▸ **What to do**
From the records below, copy each line in which the string "Apple" occurs.

▸ **Pixel coordinate grounding data**
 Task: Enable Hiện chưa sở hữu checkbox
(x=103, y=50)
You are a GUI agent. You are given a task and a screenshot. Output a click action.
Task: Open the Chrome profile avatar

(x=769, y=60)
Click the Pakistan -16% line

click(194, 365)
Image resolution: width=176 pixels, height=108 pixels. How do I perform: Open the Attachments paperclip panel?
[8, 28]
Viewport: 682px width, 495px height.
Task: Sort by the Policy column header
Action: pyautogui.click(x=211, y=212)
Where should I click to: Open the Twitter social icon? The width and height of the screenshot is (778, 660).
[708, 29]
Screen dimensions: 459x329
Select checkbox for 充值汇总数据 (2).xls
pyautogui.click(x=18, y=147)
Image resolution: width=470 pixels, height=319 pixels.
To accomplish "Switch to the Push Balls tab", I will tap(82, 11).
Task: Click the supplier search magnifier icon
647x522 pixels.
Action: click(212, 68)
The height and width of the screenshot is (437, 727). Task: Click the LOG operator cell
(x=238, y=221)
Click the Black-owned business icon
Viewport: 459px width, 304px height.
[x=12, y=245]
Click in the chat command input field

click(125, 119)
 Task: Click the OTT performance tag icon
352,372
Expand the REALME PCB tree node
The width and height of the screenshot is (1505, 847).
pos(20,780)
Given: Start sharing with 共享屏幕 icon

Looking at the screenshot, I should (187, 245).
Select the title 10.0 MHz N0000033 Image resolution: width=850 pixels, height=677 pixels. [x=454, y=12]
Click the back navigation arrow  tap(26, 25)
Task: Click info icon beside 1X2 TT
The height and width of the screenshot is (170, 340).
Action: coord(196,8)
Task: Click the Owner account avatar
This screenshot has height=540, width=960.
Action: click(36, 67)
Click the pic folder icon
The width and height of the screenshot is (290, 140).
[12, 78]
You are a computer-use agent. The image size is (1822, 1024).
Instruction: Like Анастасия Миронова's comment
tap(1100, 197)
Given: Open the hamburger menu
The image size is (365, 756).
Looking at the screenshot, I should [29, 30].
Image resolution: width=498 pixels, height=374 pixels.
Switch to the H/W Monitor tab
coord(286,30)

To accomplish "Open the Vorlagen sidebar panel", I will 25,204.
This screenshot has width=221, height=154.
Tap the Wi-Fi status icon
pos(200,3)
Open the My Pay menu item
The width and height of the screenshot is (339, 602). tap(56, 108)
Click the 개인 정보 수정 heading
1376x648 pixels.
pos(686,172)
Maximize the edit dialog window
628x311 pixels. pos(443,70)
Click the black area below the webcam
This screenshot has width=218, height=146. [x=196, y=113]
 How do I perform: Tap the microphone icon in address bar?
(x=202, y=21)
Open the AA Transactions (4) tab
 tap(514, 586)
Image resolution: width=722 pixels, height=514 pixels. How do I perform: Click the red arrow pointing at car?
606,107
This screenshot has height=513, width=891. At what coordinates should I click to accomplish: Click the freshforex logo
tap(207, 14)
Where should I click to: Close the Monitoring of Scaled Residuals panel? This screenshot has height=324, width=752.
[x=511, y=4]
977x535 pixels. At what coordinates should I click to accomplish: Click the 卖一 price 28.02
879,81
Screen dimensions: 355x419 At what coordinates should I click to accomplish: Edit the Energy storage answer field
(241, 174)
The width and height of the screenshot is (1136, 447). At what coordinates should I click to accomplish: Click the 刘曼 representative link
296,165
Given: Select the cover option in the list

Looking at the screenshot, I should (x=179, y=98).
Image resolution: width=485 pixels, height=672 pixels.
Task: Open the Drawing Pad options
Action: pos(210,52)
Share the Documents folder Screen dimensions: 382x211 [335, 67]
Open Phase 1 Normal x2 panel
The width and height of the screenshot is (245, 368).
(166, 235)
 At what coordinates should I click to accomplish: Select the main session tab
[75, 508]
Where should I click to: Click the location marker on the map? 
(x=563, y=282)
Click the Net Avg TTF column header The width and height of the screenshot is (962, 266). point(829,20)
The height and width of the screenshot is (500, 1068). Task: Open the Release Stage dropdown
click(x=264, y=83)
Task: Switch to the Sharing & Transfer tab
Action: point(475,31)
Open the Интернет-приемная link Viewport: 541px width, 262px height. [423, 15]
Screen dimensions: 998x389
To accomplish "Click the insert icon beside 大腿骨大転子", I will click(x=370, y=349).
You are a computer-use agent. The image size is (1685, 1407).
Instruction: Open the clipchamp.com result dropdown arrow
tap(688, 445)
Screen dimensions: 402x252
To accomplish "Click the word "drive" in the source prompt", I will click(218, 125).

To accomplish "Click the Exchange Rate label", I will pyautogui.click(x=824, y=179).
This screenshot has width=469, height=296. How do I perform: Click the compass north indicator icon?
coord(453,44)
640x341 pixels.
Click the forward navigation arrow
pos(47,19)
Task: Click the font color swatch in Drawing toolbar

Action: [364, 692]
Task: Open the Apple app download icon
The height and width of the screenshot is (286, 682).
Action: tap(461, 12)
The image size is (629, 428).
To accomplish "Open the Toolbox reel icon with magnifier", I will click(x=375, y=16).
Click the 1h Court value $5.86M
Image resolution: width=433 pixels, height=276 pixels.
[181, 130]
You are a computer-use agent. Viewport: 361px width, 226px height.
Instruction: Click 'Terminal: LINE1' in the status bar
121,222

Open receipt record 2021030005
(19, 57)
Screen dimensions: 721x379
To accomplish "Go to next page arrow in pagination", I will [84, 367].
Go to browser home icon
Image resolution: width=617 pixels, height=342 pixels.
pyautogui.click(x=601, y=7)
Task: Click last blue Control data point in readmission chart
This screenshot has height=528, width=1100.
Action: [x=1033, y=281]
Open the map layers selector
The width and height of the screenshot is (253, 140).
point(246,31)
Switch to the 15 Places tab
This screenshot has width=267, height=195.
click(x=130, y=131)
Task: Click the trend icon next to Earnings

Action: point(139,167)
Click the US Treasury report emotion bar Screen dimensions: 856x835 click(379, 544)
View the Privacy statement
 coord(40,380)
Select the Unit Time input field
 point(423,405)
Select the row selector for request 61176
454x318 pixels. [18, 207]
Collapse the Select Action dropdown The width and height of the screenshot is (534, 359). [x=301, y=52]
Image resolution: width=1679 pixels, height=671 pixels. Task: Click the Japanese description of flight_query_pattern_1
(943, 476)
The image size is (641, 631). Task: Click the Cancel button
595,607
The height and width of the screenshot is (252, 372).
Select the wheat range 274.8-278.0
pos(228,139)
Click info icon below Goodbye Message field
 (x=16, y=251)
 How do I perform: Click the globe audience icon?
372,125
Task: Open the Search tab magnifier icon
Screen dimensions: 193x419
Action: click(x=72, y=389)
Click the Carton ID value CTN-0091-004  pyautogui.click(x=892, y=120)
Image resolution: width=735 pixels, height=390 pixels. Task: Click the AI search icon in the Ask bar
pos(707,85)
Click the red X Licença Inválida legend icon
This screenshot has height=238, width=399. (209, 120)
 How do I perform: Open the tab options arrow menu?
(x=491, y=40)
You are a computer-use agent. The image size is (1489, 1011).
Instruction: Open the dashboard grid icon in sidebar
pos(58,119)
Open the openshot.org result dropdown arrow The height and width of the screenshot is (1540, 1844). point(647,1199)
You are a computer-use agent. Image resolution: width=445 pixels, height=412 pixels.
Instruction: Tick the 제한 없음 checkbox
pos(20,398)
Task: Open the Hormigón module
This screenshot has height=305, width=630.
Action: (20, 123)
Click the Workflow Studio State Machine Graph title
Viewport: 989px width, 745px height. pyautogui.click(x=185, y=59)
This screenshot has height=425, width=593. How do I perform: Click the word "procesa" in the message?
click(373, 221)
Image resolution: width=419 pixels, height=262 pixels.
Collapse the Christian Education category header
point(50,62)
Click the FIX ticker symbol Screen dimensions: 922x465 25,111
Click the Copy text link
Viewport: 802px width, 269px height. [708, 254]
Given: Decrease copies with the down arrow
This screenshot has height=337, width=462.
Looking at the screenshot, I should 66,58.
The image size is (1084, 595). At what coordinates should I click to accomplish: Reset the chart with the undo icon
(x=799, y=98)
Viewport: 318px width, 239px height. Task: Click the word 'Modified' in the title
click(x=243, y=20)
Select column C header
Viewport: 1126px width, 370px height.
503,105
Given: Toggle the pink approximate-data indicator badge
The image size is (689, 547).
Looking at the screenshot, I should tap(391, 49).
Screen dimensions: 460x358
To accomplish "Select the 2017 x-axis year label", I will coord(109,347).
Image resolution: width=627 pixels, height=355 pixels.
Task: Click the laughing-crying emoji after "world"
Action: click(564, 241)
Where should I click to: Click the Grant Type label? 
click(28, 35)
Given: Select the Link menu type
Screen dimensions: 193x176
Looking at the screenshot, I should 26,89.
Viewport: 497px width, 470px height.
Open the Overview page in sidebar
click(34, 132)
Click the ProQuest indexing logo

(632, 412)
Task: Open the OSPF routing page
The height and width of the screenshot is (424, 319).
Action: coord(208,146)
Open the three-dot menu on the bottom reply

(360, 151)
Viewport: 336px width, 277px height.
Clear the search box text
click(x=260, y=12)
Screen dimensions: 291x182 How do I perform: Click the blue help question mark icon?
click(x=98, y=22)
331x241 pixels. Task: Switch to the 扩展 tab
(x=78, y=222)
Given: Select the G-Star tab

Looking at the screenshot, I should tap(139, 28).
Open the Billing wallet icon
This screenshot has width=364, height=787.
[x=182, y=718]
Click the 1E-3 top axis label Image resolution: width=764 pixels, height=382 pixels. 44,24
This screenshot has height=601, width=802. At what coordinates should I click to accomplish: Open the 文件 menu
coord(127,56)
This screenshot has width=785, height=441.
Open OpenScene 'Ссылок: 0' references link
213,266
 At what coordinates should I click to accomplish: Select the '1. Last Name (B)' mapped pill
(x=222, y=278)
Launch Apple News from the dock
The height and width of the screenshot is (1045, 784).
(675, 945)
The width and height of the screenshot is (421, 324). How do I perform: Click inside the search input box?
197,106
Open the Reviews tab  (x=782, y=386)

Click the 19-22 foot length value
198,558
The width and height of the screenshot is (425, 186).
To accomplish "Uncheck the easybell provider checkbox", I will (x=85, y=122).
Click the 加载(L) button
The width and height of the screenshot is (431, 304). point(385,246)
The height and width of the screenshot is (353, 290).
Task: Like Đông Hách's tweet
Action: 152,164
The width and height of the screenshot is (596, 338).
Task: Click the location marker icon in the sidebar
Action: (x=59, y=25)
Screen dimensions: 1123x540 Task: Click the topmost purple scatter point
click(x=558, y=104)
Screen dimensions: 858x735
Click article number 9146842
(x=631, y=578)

▸ **Your solution**
Task: Open the Apple app download icon
Launch Apple News from the dock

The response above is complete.